-- Page start --

Several countries now use Norwegian tech which brings impressive savings for both climate and society, with Portugal next to join.
If the whole of Europe were to take on the Norwegian technology, a collective saving of power comparable to the consumption of 35 million households could be made.
In Norway, transport is the cause of 1/3rd of climate emissions and of this railway is just 0.3% which demonstrates that trains use the least energy per passenger for all modes of transport. Despite this fact, Bane NOR is still working to create an even more climate-friendly and sustainable railway and an important part of this is Erex, which is a power-saving system which can cut around 30% of the power used by trains.
Dyre Martin Gulbrandsen, Head of Energy Trading at Bane NOR, said:
“Thanks to this system, trains now consume only 75 per cent of the energy they previously used. This leads to lower energy bills for train operators and saves the environment from unnecessary power consumption. A real win-win situation,”
The innovative system has been developed and is operated in Oslo by Bane NOR who is also a leader in demonstrating environmentally friendly approaches to their European neighbours.

-- Page end --
-- Provided data start --

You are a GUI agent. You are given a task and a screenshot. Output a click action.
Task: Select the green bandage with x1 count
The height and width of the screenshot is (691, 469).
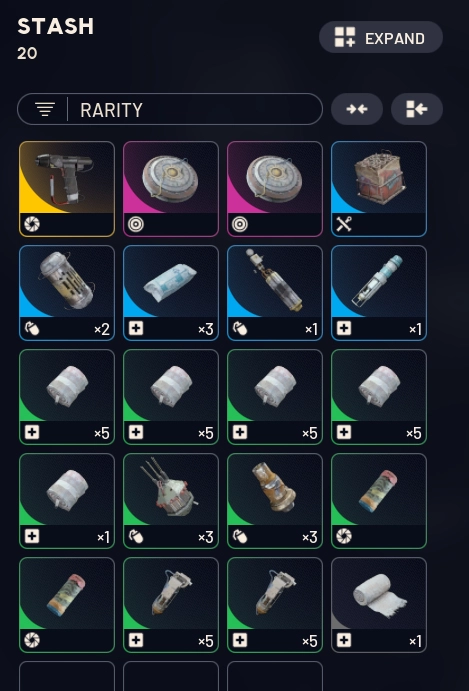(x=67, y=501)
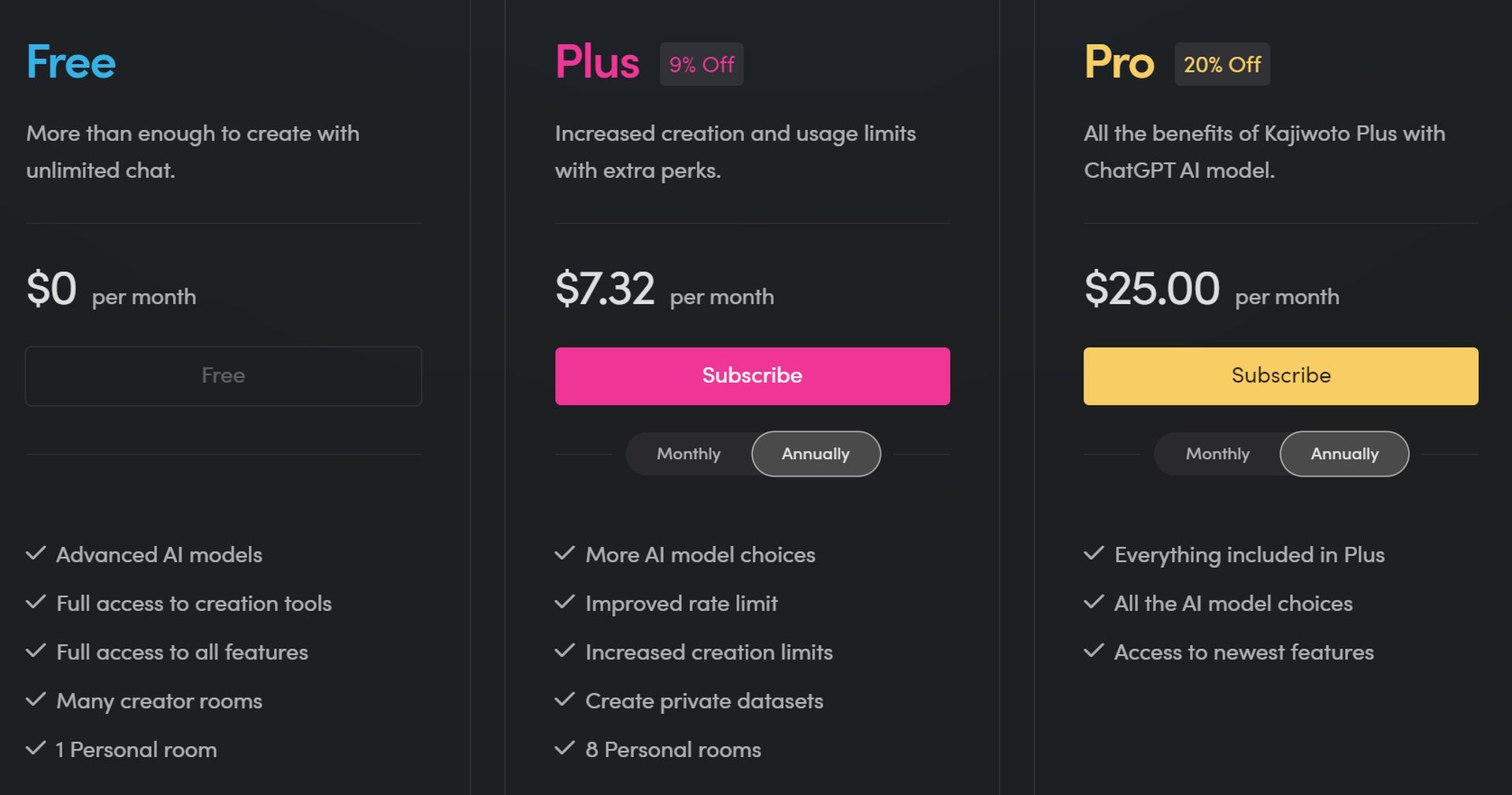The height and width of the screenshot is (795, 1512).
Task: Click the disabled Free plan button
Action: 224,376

-- Provided data end --

# [Directives]
• A. In the article about Erex, about how much of the power used by trains can the system cut?
• B. Write out the part of the article about Erex between "If the whole" and "could be made.", inclusive.

# [Solutions for each task]
• A. Around 30%.

• B.
If the whole of Europe were to take on the Norwegian technology, a collective saving of power comparable to the consumption of 35 million households could be made.